### Fragmento seleccionado
◇ ◇ ◇ ◇ ◇ ◇ ◇
Una narrativa política que mezcla hechos, mitos y leyendas
La historia según CFK: otro capítulo del relato que no resiste archivo

Historiadora y Periodista

Cristina Fernández de Kirchner vuelve a construir una versión de los hechos que choca con la realidad.
Cristina Fernández de Kirchner no es solo una figura política. Es también una narradora, una constructora del relato. Desde hace años viene tejiendo una trama que une el presente con el pasado en un estilo épico donde los bandos están claramente definidos: de un lado, el pueblo y sus líderes populares; del otro, las élites, los poderes fácticos y sus cómplices culturales.
En su último discurso, esa lógica volvió a desplegarse. Esta vez, con un recorrido que abarcó más de dos siglos de historia argentina: desde el envenenamiento de Mariano Moreno hasta el asesinato del caudillo riojano Ángel Vicente Peñaloza, pasando por el fusilamiento de Dorrego. Pero más allá del dramatismo y la potencia simbólica del relato, hay un problema de fondo: la historia que cuenta Cristina no es exactamente la que muestran los documentos y ella la distorsiona para utilizarla políticamente.
La expresidente mezcla hechos históricos ciertos con leyendas no comprobadas, y los interpreta desde una lectura político-ideológica propia del revisionismo federal o nacional-popular. Su visión postula que el conflicto político y económico argentino es estructural, casi genético, y que la "grieta" no es nueva, sino constitutiva. En esa línea, establece una genealogía de la violencia institucional que empieza con los hombres de Mayo y termina en Comodoro Py.
Pero ese enfoque, al que adhiere como herramienta retórica, tropieza con errores históricos concretos.
En su último discurso hizo referencia a la muerte del Chacho Peñaloza. No caben dudas sobre su asesinato, pero lejos de sus afirmaciones -que otorgan más brutalidad al hecho y buscan colocar a sus asesinos al nivel de los caudillos- no fue muerto a lanzazos, sino acribillado por orden del coronel Irrazábal. Y, efectivamente como señala CFK, su cabeza fue exhibida en una pica en la plaza principal.
Sin embargo, su relato se vuelve problemático cuando recurre a imágenes no verificadas o directamente falsas. Por ejemplo, no existe evidencia documental firme de que a la viuda de Peñaloza se la haya encadenado y obligado a barrer una plaza de San Juan. Es una historia que circula desde el revisionismo romántico, sin base sólida en fuentes primarias. Más grave aún es afirmar que a Mariano Moreno lo “envenenaron”. Moreno murió en alta mar en 1811, víctima de una combinación de enfermedades y un tratamiento médico agresivo con eméticos. La teoría del envenenamiento político apareció más de un siglo después, sin pruebas.
◇ ◇ ◇ ◇ ◇ ◇ ◇
### Datos mostrados
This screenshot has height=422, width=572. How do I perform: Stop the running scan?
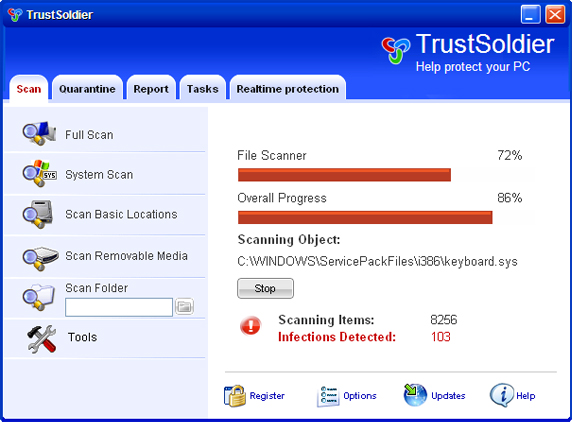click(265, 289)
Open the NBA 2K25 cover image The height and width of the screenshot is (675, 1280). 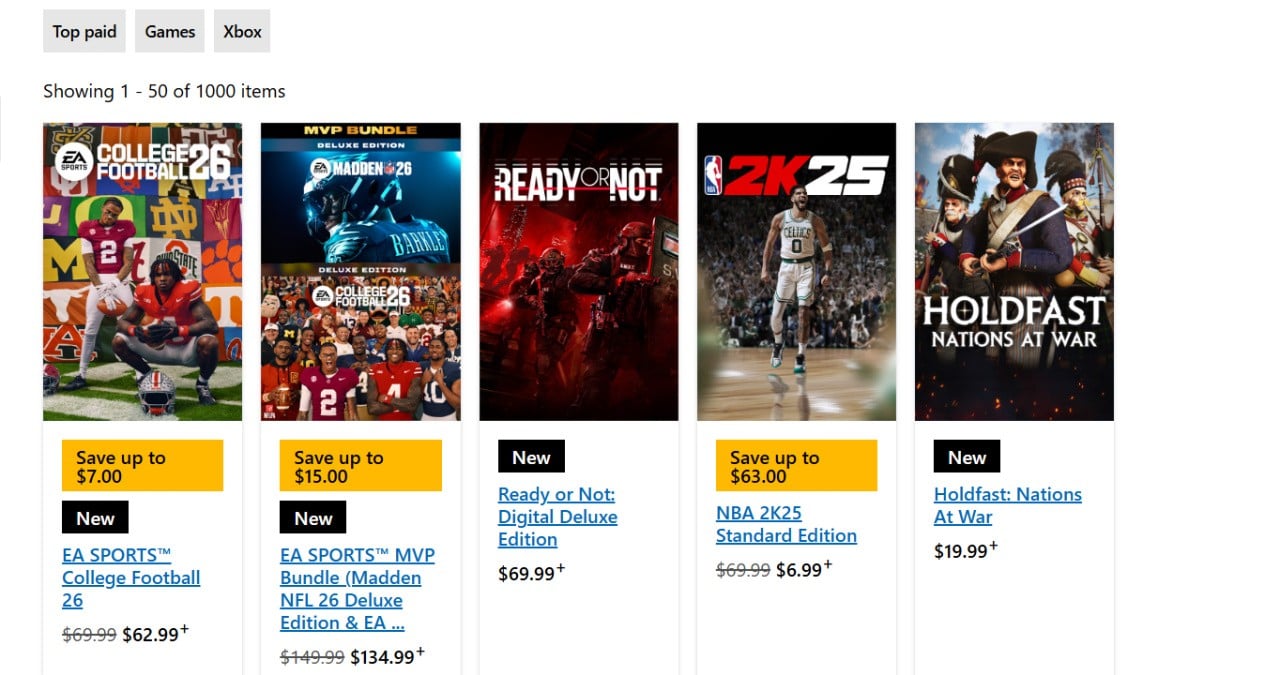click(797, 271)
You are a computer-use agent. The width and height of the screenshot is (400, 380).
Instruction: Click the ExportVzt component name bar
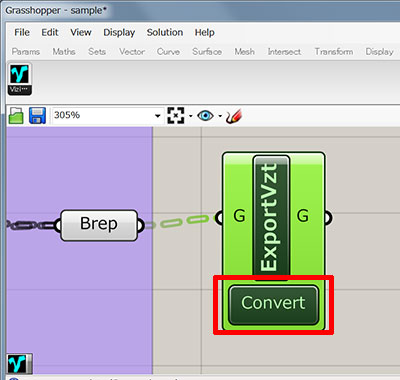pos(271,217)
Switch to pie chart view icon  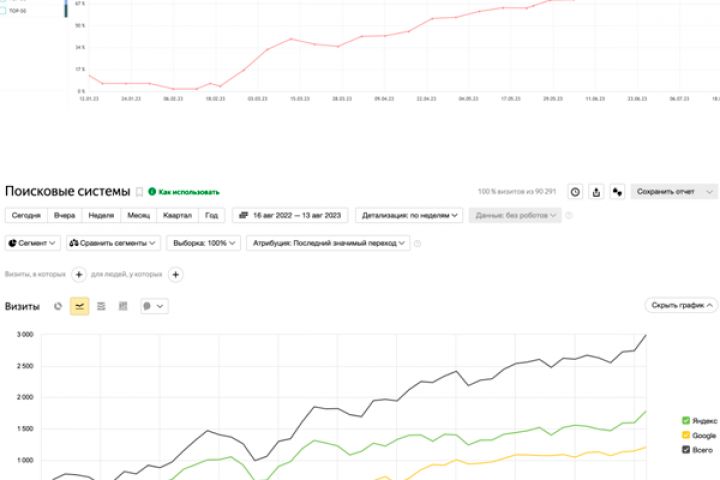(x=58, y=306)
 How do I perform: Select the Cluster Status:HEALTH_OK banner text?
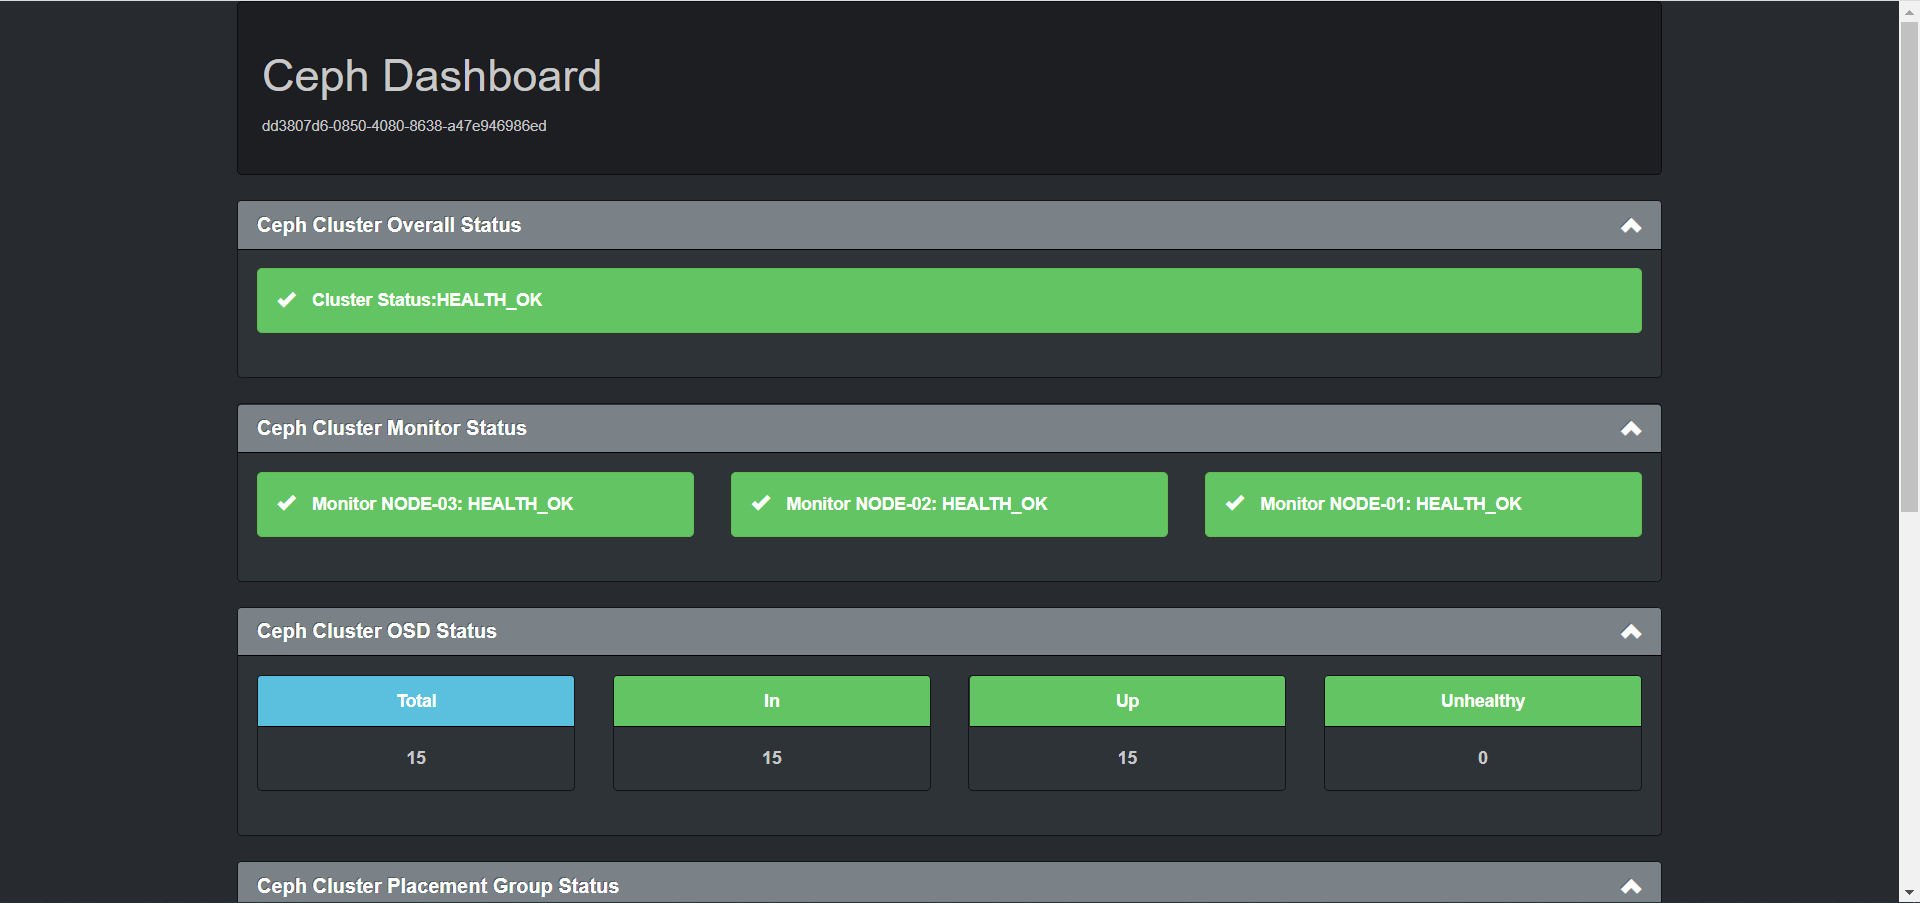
◇ ◇ ◇ ◇ ◇ ◇ ◇
### Tareas a realizar
a – Copia del fragmento sobre el relato histórico de CFK la parte que comienza con las palabras "Pero ese enfoque, al" y termina con "la plaza principal.".
b – Según el fragmento sobre el relato histórico de CFK, ¿por orden de quién fue acribillado el Chacho Peñaloza?
c – Continúa el fragmento sobre el relato histórico de CFK desde donde se detiene.
Los datos son un material aparte, sin relación con el fragmento.

### Respuestas
a –
Pero ese enfoque, al que adhiere como herramienta retórica, tropieza con errores históricos concretos.
En su último discurso hizo referencia a la muerte del Chacho Peñaloza. No caben dudas sobre su asesinato, pero lejos de sus afirmaciones -que otorgan más brutalidad al hecho y buscan colocar a sus asesinos al nivel de los caudillos- no fue muerto a lanzazos, sino acribillado por orden del coronel Irrazábal. Y, efectivamente como señala CFK, su cabeza fue exhibida en una pica en la plaza principal.

b – Por orden del coronel Irrazábal.

c –
Este tipo de licencias no se agotan en el siglo XIX. Cristina ha llegado incluso a presentarse a sí misma como la “fusilada que vive”, en una referencia directa a Operación Masacre, la serie de fusilamientos ilegales cometidos en 1956 por orden del gobierno de Aramburu tras la fallida rebelión de Juan José Valle. Pero ese paralelismo es falaz y ofensivo para la memoria histórica. En aquel entonces, la represión fue ejercida por un régimen militar. En su caso, por el contrario, Cristina fue víctima —en apariencia— de un intento de magnicidio mientras el peronismo estaba en el poder, y con custodia del Estado.
La diferencia no es menor. En 1956 se fusilaba sin juicio. En 2022, se investiga bajo un sistema judicial. Compararse con los fusilados del 56 banaliza el terror real y romantiza una victimización política que no es comparable.
Lo que hace Cristina Kirchner no es nuevo. Ya Juan Manuel de Rosas usaba la historia para legitimar su poder, y Sarmiento, en el extremo opuesto, la escribía como arma de civilización contra la barbarie. Pero cuando la historia se convierte en recurso militante, corre el riesgo de desinformar más que de iluminar.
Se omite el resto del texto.